Required work - Your answer must be an exact copy of the records, with no pictures included.

%%

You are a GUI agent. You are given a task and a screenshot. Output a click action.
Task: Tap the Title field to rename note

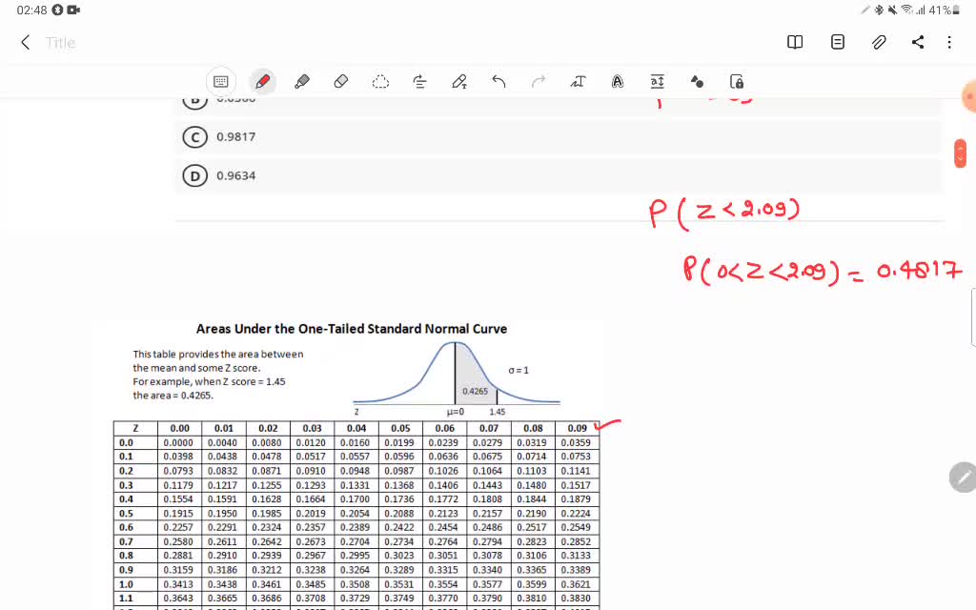pos(60,42)
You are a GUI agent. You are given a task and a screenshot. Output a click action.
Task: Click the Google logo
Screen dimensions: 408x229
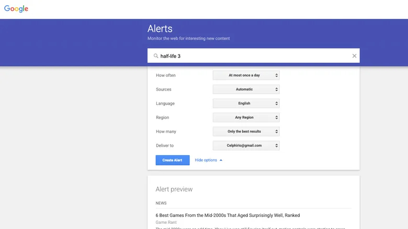[16, 9]
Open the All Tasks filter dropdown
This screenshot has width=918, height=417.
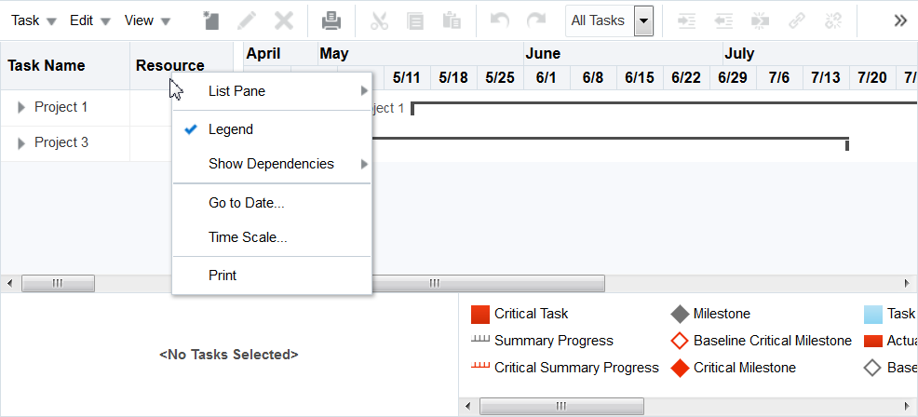point(644,21)
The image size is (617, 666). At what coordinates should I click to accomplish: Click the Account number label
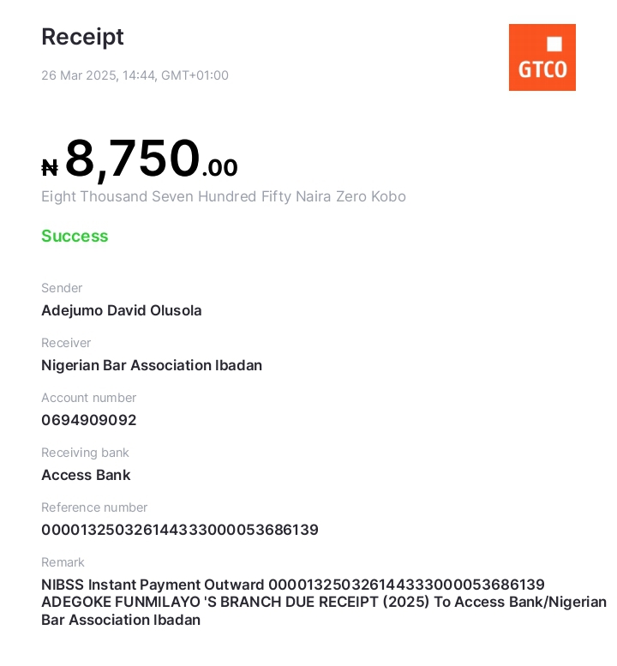(x=89, y=398)
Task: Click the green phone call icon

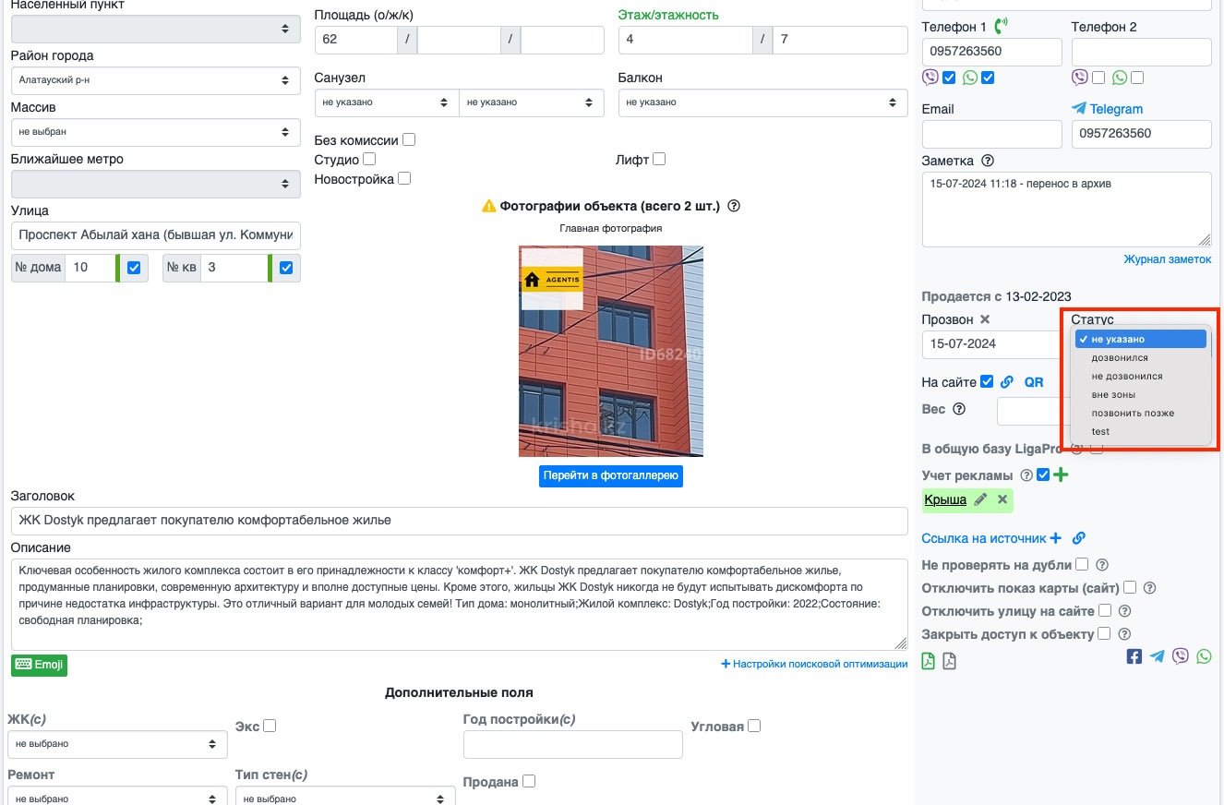Action: tap(1002, 26)
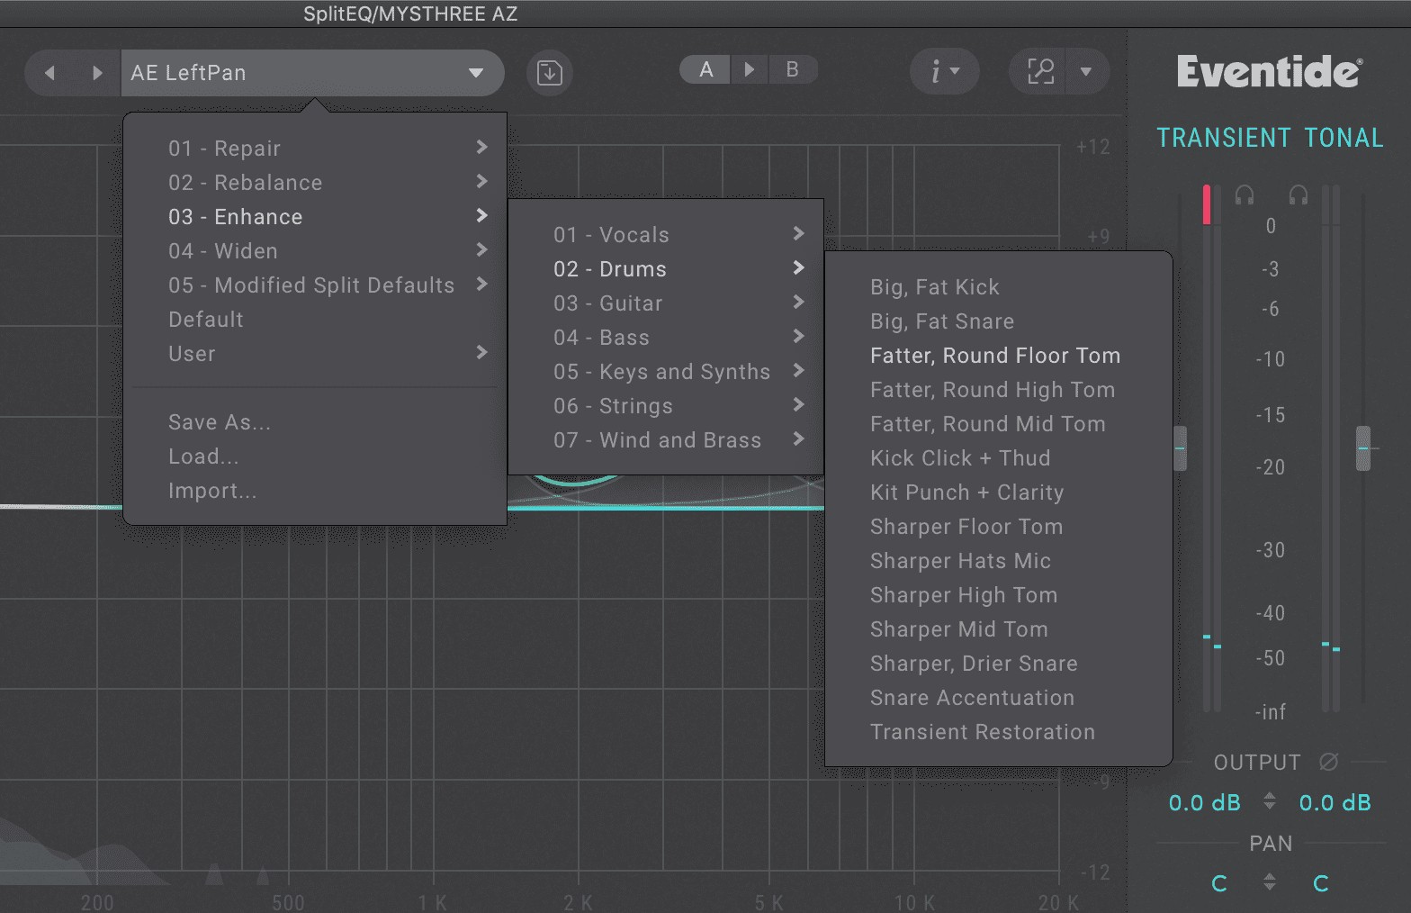Toggle the output phase invert icon
1411x913 pixels.
point(1328,762)
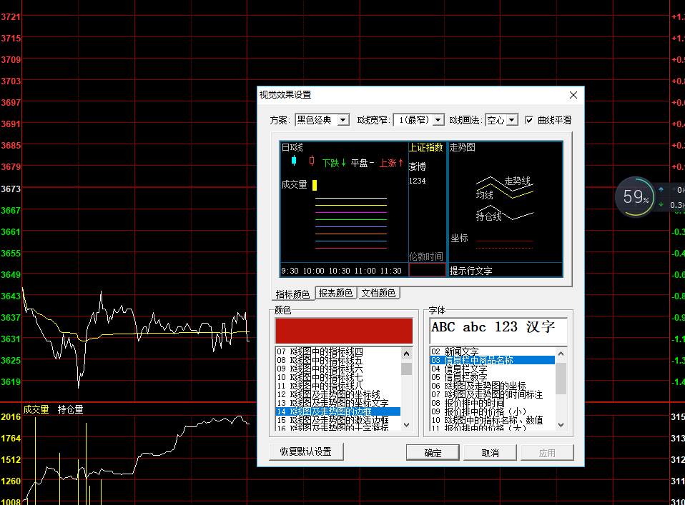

%%

Answer for this exercise -
You are a GUI agent. You are given a task and a screenshot. Output a click action.
Task: Tap the Title field to rename note

pos(60,42)
You are a GUI agent. You are given a task and a screenshot. Output a click action.
Task: Click the Google logo
Screen dimensions: 408x229
[16, 9]
Open the All Tasks filter dropdown
This screenshot has width=918, height=417.
point(644,21)
The image size is (617, 666). At what coordinates should I click to accomplish: Click the Account number label
(x=89, y=398)
Task: Click the green phone call icon

Action: tap(1002, 26)
Toggle the output phase invert icon
1411x913 pixels.
point(1328,762)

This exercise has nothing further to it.